Stop worshipping wax
Vinyl’s always going to have a special place in dance music but is looking down on new DJs because they don’t use it really fair?
Vinyl's always going to have a special place in dance music but is looking down on new DJs because they don't use it really fair?
Last month, Belgian festival Tomorrowland announced that, alongside its giant Talking Book main stage and basketball vest-wearing regulars, a brand-new area would be joining the festival in 2015. Tomorrowland is introducing a vinyl-only stage, hosted by none other than Sven Väth. Now, no-one can deny the allure of Sven digging through the crates and pulling out a few forgotten gems or well-worn classics. But many of the comments on the story on the Mixmag Facebook page came with a certain amount of venom.

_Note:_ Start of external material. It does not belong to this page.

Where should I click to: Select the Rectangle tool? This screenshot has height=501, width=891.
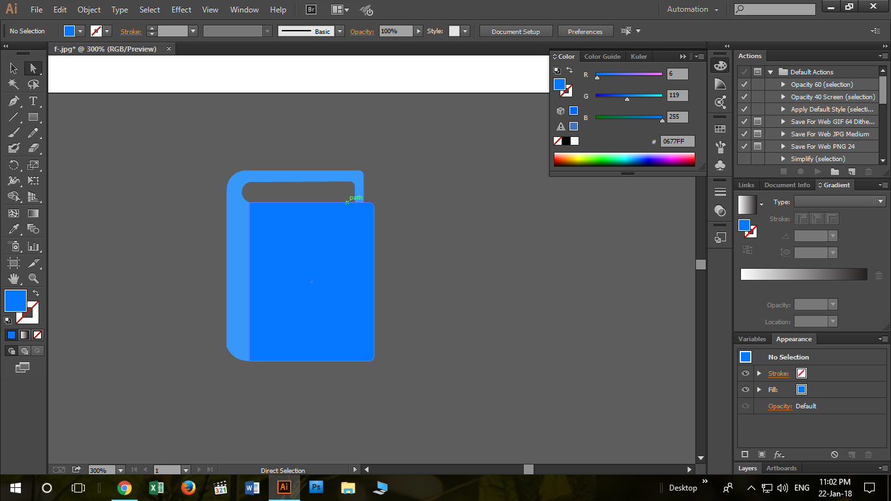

"Finally, real DJs with real skills", said one. "I'd like to see all those twats from the main stage on there," suggested another. The general consensus seems to be (and has been for a while) that playing on vinyl denotes integrity, craftsmanship, and technical prowess, while anything else is computer trickery or witchcraft, usually eyed with suspicion and an accusation that the DJ is "just pressing play''.
Before you get your white labels in a twist, we're by no means suggesting that vinyl doesn't still have an integral role to play in dance music. Vinyl-only record labels like Lobster Theremin and Hotline are flourishing with their small-scale runs of releases, helping to keep record shops alive and, more importantly, that keen sense of oneupmanship that comes from knowing you've got your hands on a record no one else in a 100-mile radius will have.
Of course, in the age of free downloads by the dozen, there's something romantic about the DJs who grew up in a pre-internet age and spent all day on Saturdays in their local record shop, mulling over which three records to spend their hard-earned cash on when they really wanted to buy 30, and maybe that forced constraint did make them better DJs than if they'd simply been able to go online and spunk £15 on the Beatport Top 10.
And perhaps there's something in the charge that learning to mix with records makes you better at beat-matching. But the fact is that music, like most other things, is driven by technology – and people will always use whatever's readily at hand and most practical to make and play it. No-one expects us to produce this magazine using a quill and parchment, and no-one is insisting that Martin Scorsese should get his movies edited by slicing film negatives with a razor blade and sticking them back together. Do we really need to be pompously condescending to DJs born as late as 1994 because they don't own a shelf full of Dance Mania vinyl?
Let's not forget that all this is about is throwing parties. When people first started putting two turntables together back in the 1940s, it was a revelation that you didn't have to hire a band to play continuous music to dance to. You could just have the records, in all their mixed and mastered glory, instead. It democratised things. And in the same way, the fact that now you can buy pretty much any piece of recorded music ever at the click of a button, rather than having to sycophantically court the record store clerk in the hope that he'll hold back one of those imports for you, democratises things further. It makes it easier to throw parties.
And doesn't vitriol about the superiority of vinyl reek of the kind of hostility dance music was met with when it became a real cultural force in the UK back in the 90s? Back then, for every person wholeheartedly embracing the most exciting thing to happen to music since amplification, there was one bemoaning the fact that it wasn't "Real music, made with real instruments." Surely after putting up with the charges of these philistines for years, we should be fully embracing the forward march of technology – not holding newcomers to the standards of the past. So by all means, let's love vinyl, keep buying it, DJing with it and throwing vinyl-only parties, but let's not look down on every DJ who doesn't.